Rewrite the data from the line with "Task: Uncheck the" to the line with "This screenshot has height=322, width=502.", putting "Login name" wherever "Username" appears and changing nothing else. Return only those lines.
════════════════════
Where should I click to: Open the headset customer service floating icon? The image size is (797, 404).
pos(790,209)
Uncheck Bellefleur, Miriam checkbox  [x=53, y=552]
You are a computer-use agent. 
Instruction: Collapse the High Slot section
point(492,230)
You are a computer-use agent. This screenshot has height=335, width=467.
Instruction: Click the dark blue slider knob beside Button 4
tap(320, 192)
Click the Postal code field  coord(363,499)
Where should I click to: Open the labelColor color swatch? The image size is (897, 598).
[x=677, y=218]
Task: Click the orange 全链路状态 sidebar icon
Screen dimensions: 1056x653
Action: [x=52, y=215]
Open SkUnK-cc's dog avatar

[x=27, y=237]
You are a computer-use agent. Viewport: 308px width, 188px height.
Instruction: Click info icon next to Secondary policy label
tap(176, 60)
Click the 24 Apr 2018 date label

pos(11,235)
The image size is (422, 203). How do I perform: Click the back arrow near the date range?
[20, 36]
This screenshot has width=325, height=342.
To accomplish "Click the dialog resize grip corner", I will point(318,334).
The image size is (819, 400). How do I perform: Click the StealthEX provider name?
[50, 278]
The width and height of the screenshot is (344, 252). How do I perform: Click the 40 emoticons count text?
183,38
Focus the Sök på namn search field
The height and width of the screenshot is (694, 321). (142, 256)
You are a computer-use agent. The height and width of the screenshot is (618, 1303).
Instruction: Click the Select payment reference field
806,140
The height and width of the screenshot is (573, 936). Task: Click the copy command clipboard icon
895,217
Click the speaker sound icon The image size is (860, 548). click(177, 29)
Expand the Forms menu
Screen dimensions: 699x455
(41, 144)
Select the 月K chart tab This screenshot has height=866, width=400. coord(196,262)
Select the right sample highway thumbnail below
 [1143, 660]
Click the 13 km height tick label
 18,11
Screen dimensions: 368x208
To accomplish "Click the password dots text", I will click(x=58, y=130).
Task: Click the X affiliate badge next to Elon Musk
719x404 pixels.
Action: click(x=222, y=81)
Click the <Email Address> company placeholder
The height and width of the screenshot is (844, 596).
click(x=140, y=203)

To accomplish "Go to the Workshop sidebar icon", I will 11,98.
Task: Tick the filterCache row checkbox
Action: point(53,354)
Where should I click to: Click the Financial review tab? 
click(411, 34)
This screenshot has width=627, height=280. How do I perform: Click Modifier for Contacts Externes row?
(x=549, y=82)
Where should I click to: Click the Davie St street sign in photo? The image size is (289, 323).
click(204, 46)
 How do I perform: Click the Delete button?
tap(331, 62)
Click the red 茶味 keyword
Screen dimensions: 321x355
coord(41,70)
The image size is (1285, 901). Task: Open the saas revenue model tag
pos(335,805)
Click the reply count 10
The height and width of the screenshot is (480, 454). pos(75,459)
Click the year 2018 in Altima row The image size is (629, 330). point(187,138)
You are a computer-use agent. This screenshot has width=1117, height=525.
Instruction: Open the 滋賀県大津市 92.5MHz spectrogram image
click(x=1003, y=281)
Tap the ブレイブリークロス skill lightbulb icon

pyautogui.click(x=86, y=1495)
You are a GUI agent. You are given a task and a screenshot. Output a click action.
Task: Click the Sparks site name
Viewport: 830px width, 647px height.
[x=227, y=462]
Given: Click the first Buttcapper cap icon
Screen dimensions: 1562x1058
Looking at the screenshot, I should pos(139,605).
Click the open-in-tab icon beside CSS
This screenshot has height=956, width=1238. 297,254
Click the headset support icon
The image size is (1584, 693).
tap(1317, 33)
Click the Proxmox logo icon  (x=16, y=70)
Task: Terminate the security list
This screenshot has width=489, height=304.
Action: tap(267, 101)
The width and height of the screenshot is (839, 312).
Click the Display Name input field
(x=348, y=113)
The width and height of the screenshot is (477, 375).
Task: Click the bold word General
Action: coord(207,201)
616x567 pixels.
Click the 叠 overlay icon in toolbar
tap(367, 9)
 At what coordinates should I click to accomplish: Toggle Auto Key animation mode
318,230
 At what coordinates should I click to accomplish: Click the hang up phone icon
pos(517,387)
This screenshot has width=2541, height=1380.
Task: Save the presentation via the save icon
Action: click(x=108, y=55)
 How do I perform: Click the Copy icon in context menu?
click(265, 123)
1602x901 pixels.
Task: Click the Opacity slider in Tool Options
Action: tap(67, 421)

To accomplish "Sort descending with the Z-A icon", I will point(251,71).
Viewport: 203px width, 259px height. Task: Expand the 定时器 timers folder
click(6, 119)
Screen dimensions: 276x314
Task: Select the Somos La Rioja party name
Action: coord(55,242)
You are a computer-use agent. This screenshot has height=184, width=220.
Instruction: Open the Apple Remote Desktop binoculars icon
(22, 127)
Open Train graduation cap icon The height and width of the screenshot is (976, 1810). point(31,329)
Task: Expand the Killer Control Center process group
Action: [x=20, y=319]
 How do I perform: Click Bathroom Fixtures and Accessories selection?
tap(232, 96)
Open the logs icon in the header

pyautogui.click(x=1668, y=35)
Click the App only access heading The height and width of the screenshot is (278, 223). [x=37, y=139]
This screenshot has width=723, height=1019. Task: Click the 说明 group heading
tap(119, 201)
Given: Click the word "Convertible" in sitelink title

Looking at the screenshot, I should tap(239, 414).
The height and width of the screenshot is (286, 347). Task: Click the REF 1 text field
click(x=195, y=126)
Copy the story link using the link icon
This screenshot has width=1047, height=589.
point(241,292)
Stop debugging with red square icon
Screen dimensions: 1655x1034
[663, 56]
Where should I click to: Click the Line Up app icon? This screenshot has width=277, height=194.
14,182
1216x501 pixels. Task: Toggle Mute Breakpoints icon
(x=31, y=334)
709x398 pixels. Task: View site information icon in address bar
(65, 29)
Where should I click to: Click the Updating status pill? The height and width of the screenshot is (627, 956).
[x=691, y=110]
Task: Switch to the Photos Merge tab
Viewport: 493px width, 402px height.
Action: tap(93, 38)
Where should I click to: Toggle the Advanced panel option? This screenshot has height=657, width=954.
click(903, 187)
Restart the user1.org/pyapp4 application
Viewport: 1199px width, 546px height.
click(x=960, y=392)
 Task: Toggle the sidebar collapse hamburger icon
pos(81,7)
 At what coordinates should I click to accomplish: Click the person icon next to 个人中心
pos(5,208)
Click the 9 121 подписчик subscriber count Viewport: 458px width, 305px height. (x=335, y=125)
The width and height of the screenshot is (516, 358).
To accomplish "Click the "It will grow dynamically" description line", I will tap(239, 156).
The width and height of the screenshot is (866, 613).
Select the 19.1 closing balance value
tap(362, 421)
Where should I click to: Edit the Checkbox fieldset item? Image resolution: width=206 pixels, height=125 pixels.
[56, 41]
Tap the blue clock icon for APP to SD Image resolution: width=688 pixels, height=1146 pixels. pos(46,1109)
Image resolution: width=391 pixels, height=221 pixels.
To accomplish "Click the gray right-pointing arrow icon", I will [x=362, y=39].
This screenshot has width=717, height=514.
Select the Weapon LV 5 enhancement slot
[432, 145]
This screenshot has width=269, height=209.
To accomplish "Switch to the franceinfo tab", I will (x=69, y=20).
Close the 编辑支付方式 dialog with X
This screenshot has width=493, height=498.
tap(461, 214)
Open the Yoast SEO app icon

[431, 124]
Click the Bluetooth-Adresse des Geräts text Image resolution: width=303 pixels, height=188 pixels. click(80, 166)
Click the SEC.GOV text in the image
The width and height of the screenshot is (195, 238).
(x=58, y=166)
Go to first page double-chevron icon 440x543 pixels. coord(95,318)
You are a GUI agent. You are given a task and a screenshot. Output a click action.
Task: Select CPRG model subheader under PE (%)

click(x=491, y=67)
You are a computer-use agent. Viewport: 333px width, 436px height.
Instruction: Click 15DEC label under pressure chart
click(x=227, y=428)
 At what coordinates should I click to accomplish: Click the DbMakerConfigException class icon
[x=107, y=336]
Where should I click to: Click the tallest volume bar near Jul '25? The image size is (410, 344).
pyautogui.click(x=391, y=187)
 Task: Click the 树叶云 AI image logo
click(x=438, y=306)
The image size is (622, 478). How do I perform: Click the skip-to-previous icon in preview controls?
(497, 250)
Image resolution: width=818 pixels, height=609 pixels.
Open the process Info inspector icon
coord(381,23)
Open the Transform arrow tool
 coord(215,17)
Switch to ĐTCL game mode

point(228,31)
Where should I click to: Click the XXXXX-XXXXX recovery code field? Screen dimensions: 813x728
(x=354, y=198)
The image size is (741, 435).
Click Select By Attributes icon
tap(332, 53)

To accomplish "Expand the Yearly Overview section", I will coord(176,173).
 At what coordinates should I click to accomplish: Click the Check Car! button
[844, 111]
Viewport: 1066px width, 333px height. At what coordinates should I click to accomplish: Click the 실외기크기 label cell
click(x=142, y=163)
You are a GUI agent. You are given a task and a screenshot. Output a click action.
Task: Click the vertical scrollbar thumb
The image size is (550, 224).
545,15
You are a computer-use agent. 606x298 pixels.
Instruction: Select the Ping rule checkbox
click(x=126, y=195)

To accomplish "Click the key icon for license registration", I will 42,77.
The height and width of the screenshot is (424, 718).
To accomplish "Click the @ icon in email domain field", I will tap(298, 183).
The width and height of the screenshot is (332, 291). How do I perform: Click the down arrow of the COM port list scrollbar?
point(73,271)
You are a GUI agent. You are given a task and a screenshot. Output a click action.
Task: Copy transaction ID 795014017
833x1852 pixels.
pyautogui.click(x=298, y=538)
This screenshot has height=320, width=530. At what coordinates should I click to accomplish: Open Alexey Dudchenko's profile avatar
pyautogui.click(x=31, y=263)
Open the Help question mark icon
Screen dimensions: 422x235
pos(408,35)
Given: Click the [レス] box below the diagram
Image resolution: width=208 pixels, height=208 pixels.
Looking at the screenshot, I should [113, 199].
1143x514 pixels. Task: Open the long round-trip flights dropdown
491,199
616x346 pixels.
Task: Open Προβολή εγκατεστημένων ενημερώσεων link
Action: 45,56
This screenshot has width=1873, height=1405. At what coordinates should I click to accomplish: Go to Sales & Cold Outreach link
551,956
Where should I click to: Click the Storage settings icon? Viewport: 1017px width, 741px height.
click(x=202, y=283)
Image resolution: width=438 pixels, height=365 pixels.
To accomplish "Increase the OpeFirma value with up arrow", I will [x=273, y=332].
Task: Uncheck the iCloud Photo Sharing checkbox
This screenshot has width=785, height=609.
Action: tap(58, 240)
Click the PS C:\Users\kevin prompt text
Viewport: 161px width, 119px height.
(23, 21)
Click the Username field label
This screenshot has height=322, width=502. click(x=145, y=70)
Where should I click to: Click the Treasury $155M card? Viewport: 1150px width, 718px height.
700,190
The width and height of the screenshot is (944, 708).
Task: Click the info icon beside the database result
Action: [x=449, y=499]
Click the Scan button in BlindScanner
════════════════════
COMPLETE ANSWER
Task: Uncheck the iCloud Photo Sharing checkbox
This screenshot has width=785, height=609.
Action: tap(58, 240)
Click the PS C:\Users\kevin prompt text
Viewport: 161px width, 119px height.
(23, 21)
Click the Login name field label
This screenshot has height=322, width=502. click(x=145, y=70)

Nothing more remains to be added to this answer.